Brunetti, momentáneamente desconcertado, preguntó:

– ¿Quién es un banquero?

– El amante de la contessa Crivoni. -Al ver que Brunetti ya comprendía, prosiguió-: Fue a ver a una de sus compañeras de bridge, que le dijo que hace años que se entienden. Y que, al parecer, el marido lo sabía.

– ¿Que lo sabía? -preguntó Brunetti con franca sorpresa.

– Él prefería a los jovencitos.

– ¿Y tú lo crees?

– Al parecer, el marido les servía de tapadera. No tenían motivos para desear su muerte, supongo.

Brunetti movía la cabeza negativamente, pero lo creía. Entonces habló a su mujer del berrinche de Patta y de la orden de que se le retirara la protección a Maria Testa, y no disimuló su convicción de que la fuente de esta orden eran el padre Pio y los poderes que lo apoyaban.

– ¿Qué piensas hacer? -preguntó Paola cuando él acabó su explicación.

– He hablado con Vianello.
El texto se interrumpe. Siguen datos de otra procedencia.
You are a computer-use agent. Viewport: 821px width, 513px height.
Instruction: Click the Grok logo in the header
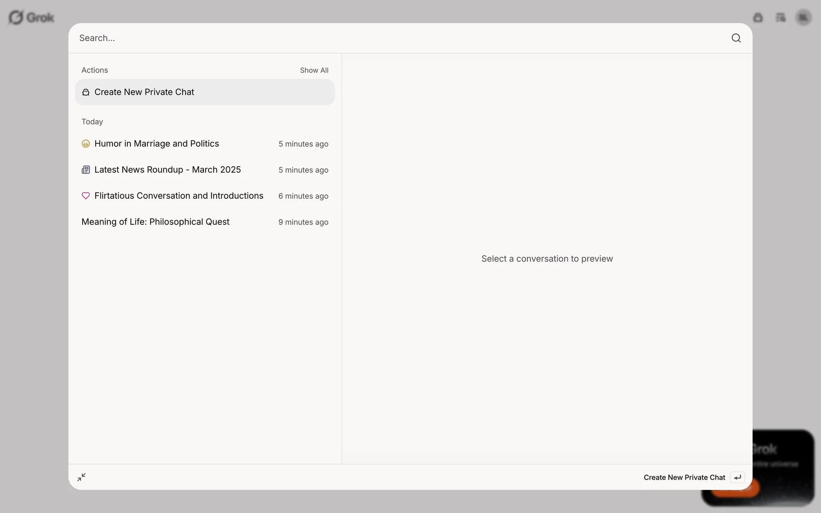[31, 18]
Tiene un amigo que trabaja de celador en el hospital y ha accedido a vigilarla durante el día.

– No es gran cosa, ¿verdad? -dijo ella-. ¿Y por la noche?

– Vianello se ha ofrecido, yo no se lo he pedido, Paola, se ha ofrecido él, a estar allí a partir de medianoche.
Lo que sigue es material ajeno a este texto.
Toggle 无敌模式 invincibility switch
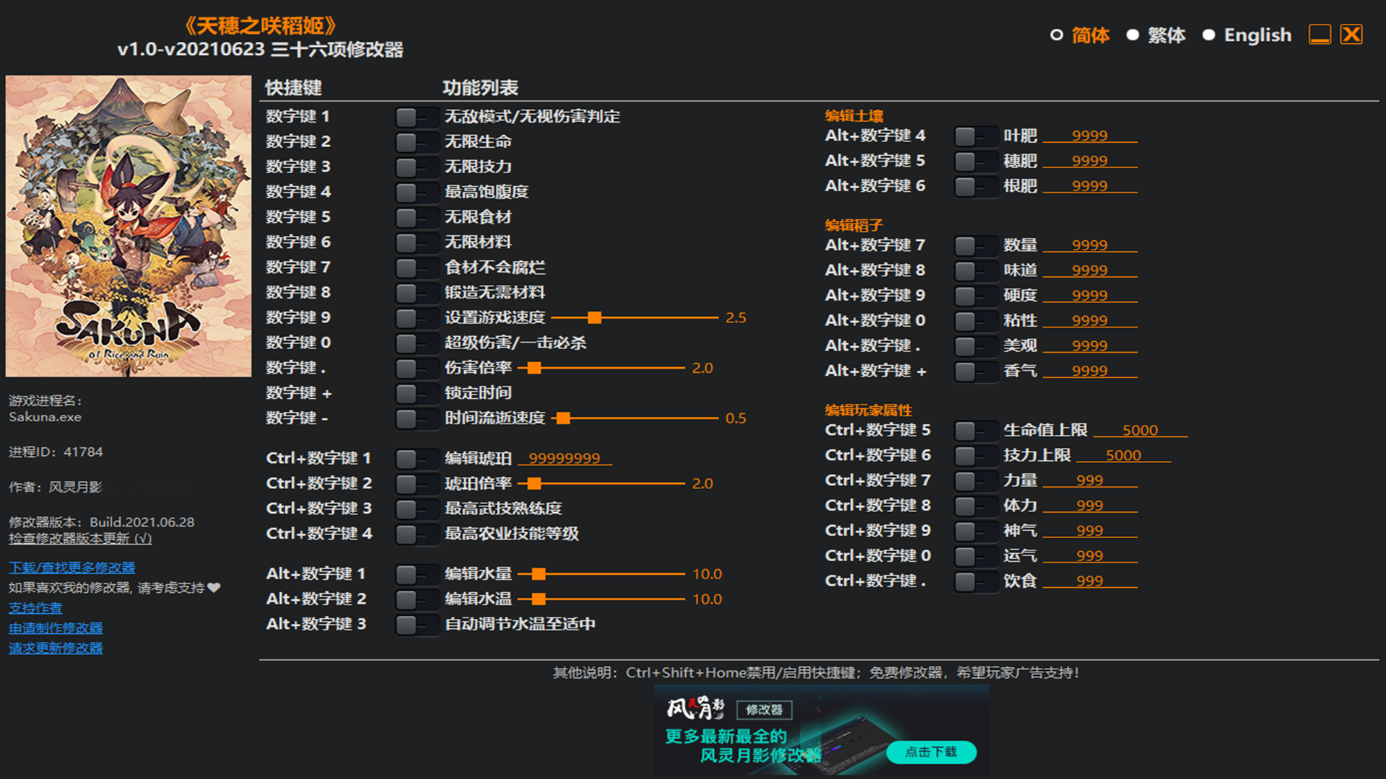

– ¿Lo que quiere decir que tú estarás de cuatro a ocho?

Brunetti asintió.

– ¿Cuánto tiempo va a durar esto?

Brunetti se encogió de hombros.

– Hasta que se decidan a actuar, imagino.

– ¿Y cuándo será?

– Depende de lo asustados que estén. O de cuánto crean que ella sabe.

– ¿Crees que es el padre Pio?

Brunetti siempre había tratado de evitar dar el nombre de la persona de quien sospechaba, y esta vez trató de ser fiel a la norma, pero su mujer leyó la respuesta en su silencio. Ella se levantó.
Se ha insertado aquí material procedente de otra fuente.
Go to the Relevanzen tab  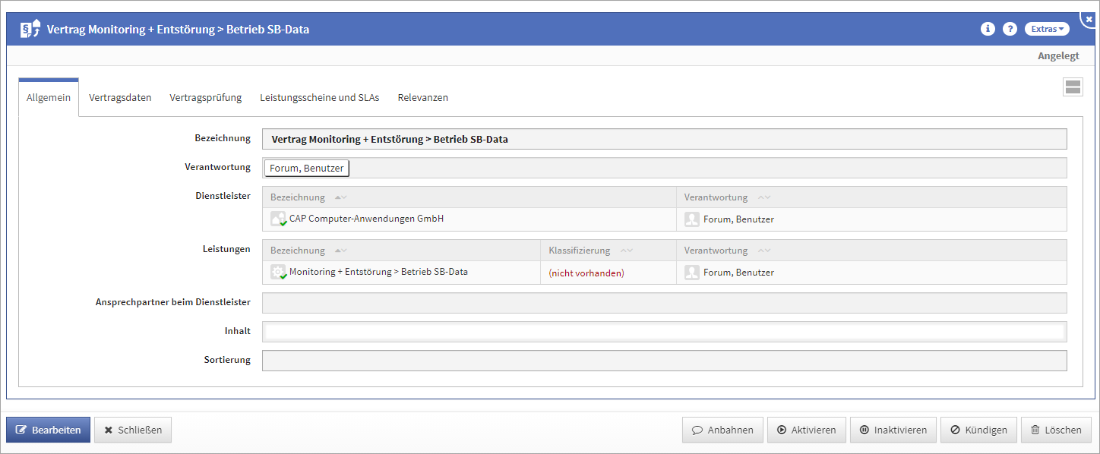(x=422, y=98)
– Si vas a estar en pie toda la noche, ¿por qué no duermes ahora un poco?

– «Una esposa es el mayor tesoro del marido, su compañera, su puntal. Una viña sin cerca puede ser arrasada; un hombre sin esposa se convierte en un vagabundo indefenso», citó él, contento de haberle ganado, por una vez, en el juego del que era maestra.

Ella no pudo disimular la sorpresa ni tampoco el gozo.

– ¿Así que es verdad?

– ¿El qué?

– Que el diablo puede citar las Escrituras.

Aquella noche, Brunetti volvió a abandonar el cálido nido de su cama y se vistió con el sonido de la lluvia en los oídos, que seguía cayendo sobre la ciudad. Paola abrió los ojos, besó el aire en dirección a él y volvió a dormirse inmediatamente. Esta vez, él se acordó de las botas pero no llevó paraguas para Vianello.

En el hospital, una vez más, los dos hombres salieron al pasillo a hablar, pero era muy poco lo que tenían que decirse. Aquella tarde, el teniente Scarpa había hablado con Vianello y le había repetido las órdenes de Patta sobre el servicio. Al igual que Patta, nada había dicho acerca de lo que hicieran los hombres en su tiempo libre, lo que había animado a Vianello a hablar con Gravini, Pucetti y el contrito Alvise, y todos se habían ofrecido a repartirse la vigilancia diurna. Pucetti había quedado en relevar a Brunetti a las seis.